The Interior Department has resumed the long slog toward development of a big California irrigation drainage system, because the controversial alternative remains mired down in Congress.
With a Jan. 15 deadline for Capitol Hill action having passed, officials have advised a federal judge they will return to planning drainage for the Westlands Water District. Interior’s renewed efforts to solve the decades-old problem will continue until lawmakers finish legislation.
"That bill has not received a floor vote in the House and the Senate has yet to take action on legislation to authorize the Westlands Settlement," the Justice Department noted in a Jan. 19 court filing. "Accordingly, Reclamation will resume work under a control schedule while efforts to secure enactment of authorizing legislation continue."
The "control schedule" sets out a timetable and some anticipated costs for developing the drainage system needed to shed the tainted irrigation water that troubles California’s San Joaquin Valley (Greenwire, Jan. 10).
"We’re moving forward," Ali Forsythe, program manager for the Bureau of Reclamation, said today, while adding that "we do believe the settlement would be preferable."
The problem defies easy solutions and will take many years and lots of money to fix. The revised schedule submitted Jan. 19 to U.S. District Judge Lawrence O’Neill extends to 2026, with expenditures of up to $3.5 million this year and $12 million next year.

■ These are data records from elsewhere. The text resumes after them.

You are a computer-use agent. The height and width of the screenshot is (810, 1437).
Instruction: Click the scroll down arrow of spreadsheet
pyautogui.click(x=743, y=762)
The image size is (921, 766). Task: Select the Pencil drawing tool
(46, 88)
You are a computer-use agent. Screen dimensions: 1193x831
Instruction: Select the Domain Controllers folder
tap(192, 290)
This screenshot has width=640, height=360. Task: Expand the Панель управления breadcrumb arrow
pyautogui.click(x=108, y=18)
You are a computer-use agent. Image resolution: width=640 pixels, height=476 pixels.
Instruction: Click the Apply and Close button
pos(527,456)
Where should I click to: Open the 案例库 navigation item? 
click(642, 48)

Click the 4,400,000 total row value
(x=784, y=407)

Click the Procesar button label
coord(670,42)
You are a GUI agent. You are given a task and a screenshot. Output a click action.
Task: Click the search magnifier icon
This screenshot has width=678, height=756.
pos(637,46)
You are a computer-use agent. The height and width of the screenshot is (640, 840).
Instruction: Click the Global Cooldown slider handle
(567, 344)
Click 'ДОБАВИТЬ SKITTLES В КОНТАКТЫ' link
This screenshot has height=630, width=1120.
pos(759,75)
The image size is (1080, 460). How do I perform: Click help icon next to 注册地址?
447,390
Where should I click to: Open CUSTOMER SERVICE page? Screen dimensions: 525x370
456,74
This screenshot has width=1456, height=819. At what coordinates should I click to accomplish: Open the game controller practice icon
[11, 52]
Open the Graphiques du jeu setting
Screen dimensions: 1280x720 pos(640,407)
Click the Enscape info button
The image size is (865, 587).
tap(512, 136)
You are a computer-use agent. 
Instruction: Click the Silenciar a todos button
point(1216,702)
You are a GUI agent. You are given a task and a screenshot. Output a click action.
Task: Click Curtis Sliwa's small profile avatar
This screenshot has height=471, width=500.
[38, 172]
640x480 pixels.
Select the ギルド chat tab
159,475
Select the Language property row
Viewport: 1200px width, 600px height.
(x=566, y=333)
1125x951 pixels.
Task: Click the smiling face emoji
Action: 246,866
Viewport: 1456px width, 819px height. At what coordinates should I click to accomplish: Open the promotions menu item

Federal officials have already "had an initial discussion with Westlands regarding a repayment contract" for the drainage work, Federico Barajas, Reclamation’s deputy director for the Mid-Pacific Region, advised O’Neill.
"Westlands will need to repay all other costs of constructing, operating and maintaining all drainage facilities that Reclamation determine are allocated [to the district]," Barajas stated in a declaration.
That would add up. According to the Congressional Budget Office, citing Reclamation’s estimates, the drainage "facilities will take more than a decade to complete under current law" and "will cost about $2.5 billion."
In what remains of fiscal 2018, the latest schedule anticipates work ranging from re-evaluating "system layout options" to the purchase of "land and rights."
Although Interior officials and San Joaquin Valley lawmakers still hope to pass legislation that changes how the Westlands drainage problem is addressed, they had little choice about resuming, at least for now, the federal steps spelled out Jan. 19.
O’Neill, based in Sacramento, had given Westlands and federal officials until Jan. 15 to complete the irrigation drainage deal through the passage of necessary legislation. He added that there would be no further extensions.
"The parties are warned that this case has been pending for more than a quarter century," O’Neill wrote last year. "The buck is being passed from Congress to Congress, and the court will not continue to enable this pattern of delay."
The underlying lawsuit at the heart of the drainage issue was filed in 1988.
The proposed deal would forgive a roughly $375 million debt owed by Westlands for its share of Central Valley Project construction. The CVP’s network of reservoirs, canals and pumping plants enabled the Rhode Island-sized Westlands district to become an agricultural powerhouse.
The deal struck during the Obama administration also would set terms on future water contracts and require Westlands to retire 100,000 of its 600,000 acres. In return, the federal government would be relieved of the obligation to construct expensive irrigation drainage facilities, needed to prevent buildup of tainted groundwater.
The House has not yet voted on legislation to approve the deal, H.R. 1769, which passed the House Natural Resources Committee last April. House Majority Leader Kevin McCarthy (R-Calif.) and Rep. David Valadao (R-Calif.) wanted the language included in the fiscal 2018 National Defense Authorization Act, but California’s Democratic senators, Kamala Harris and Dianne Feinstein, opposed the move (Greenwire, Nov. 16, 2016).